Perry borrowed P100,00.00 from Ricky which promised to pay on or before December 1, 2004. However, Perry failed to pay his loan. Perry also rejected Ricky and Marvin’s proposal to partition the property.
Ricky filed a complaint against Perry and Marvin in the RTC of Pasay City for the partition of the property. He also incorporated in his complaint his action against Perry for the collection of the latter’s P100,000.00 loan, plus interests and attorney’s fees.
State with reasons whether it was proper for Ricky to join his causes of action in his complaint for partition against Perry and Marvin in the RTC of Pasay City. (2005 BAR) A:
It was not proper for Ricky to join his causes of action against Perry in his complaint for partition against Perry and Marvin. The causes of action may be between the same parties, Ricky and Perry, with respect to the loan but not with respect to the partition which includes Marvin. Moreover, the supposed joinder includes a special civil action, thus, not allowed under Sec. 5(b), Rule 2 of the Rules of Court. (UPLC Suggested Answers)
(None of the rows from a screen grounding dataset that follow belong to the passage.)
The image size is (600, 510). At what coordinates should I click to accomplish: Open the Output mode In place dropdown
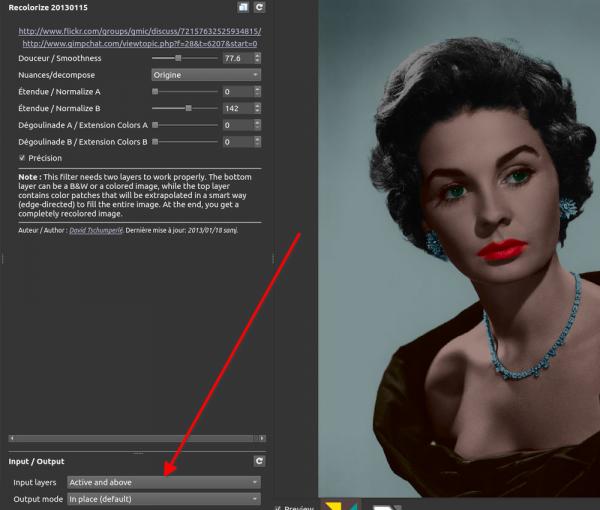click(x=164, y=499)
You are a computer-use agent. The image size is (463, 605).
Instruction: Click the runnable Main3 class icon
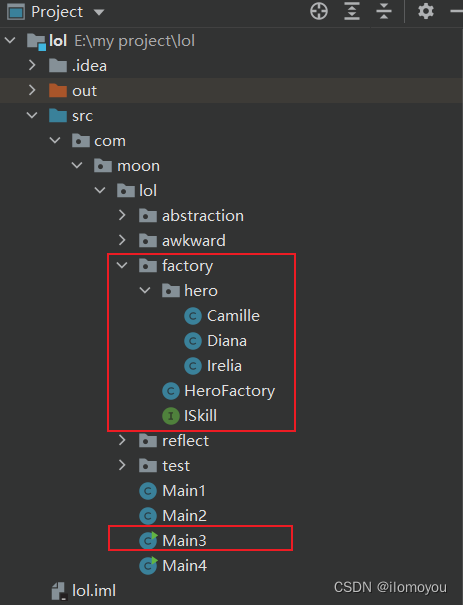[x=148, y=540]
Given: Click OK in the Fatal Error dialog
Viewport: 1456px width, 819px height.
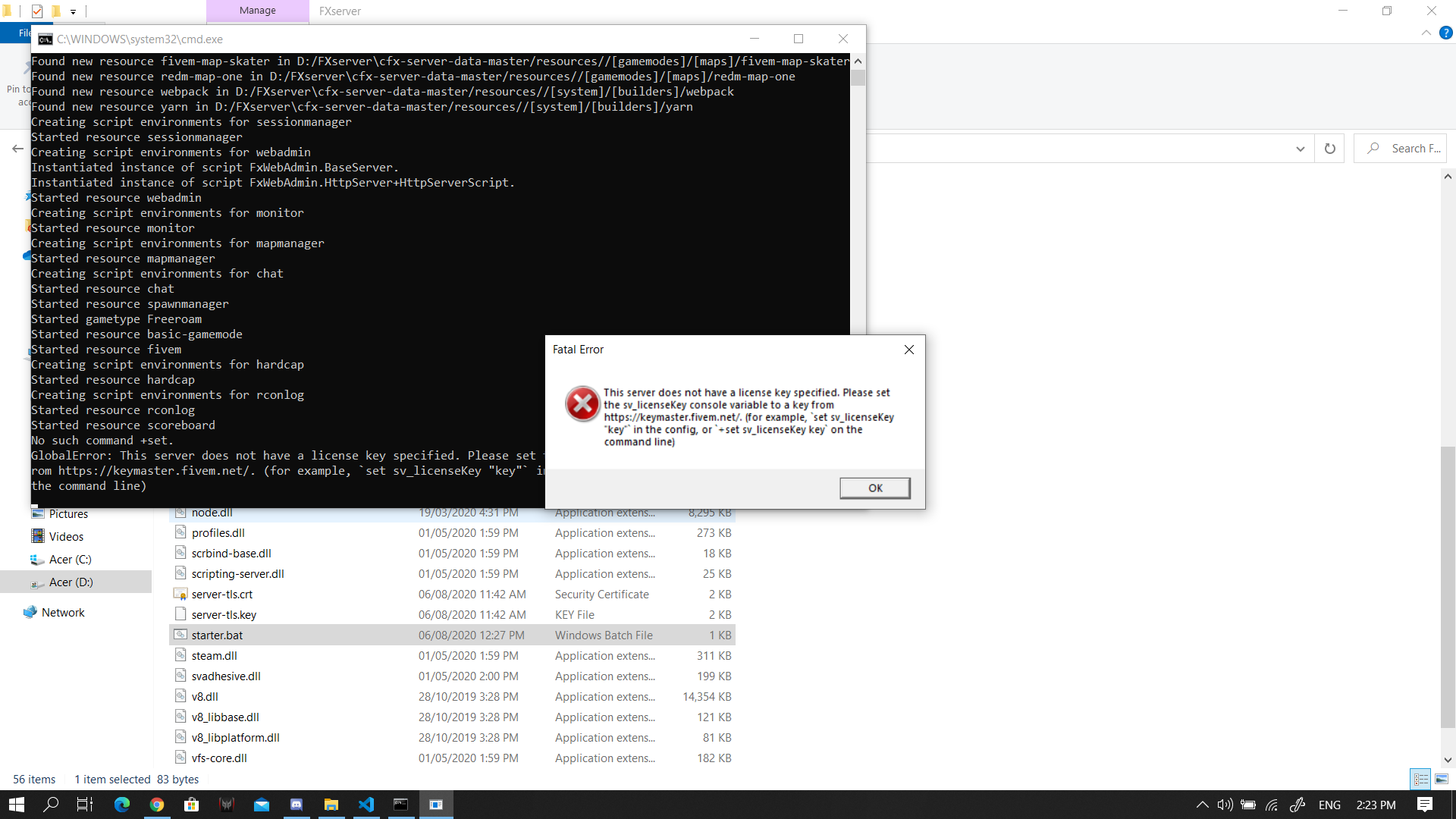Looking at the screenshot, I should (x=874, y=488).
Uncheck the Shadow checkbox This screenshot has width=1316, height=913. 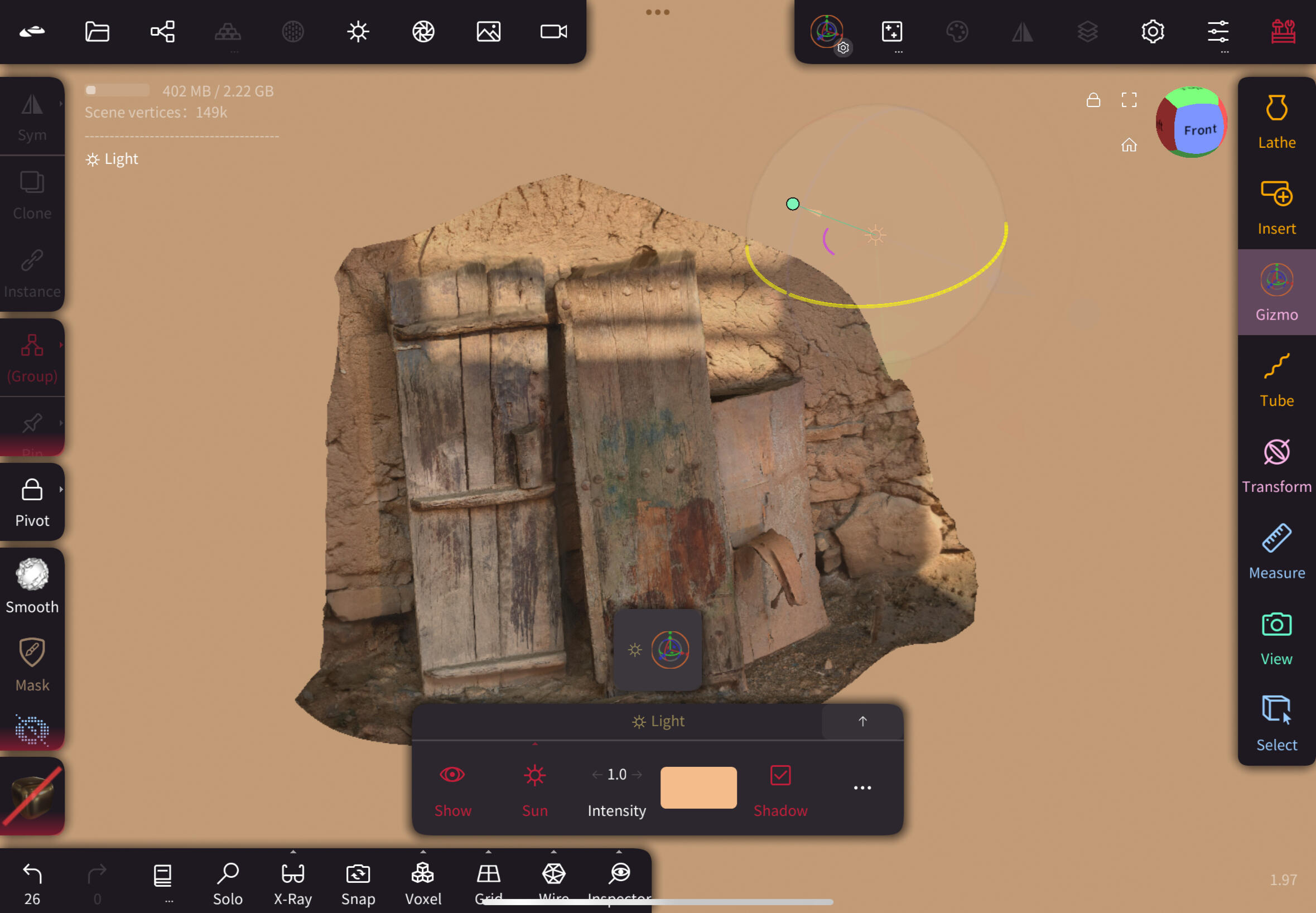[x=780, y=776]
Q: A secured two loans from B. One for P500,000.00 and the other for P1,000,000, payable on different dates. Both have fallen due. Is B obliged to file only one complaint against A for the recovery of both loans? Explain.
A: NO. Joinder is only permissive since the loans are separate loans which may be governed by different terms and conditions. The two loans give rise to two separate causes of action and may be the basis of two separate complaints.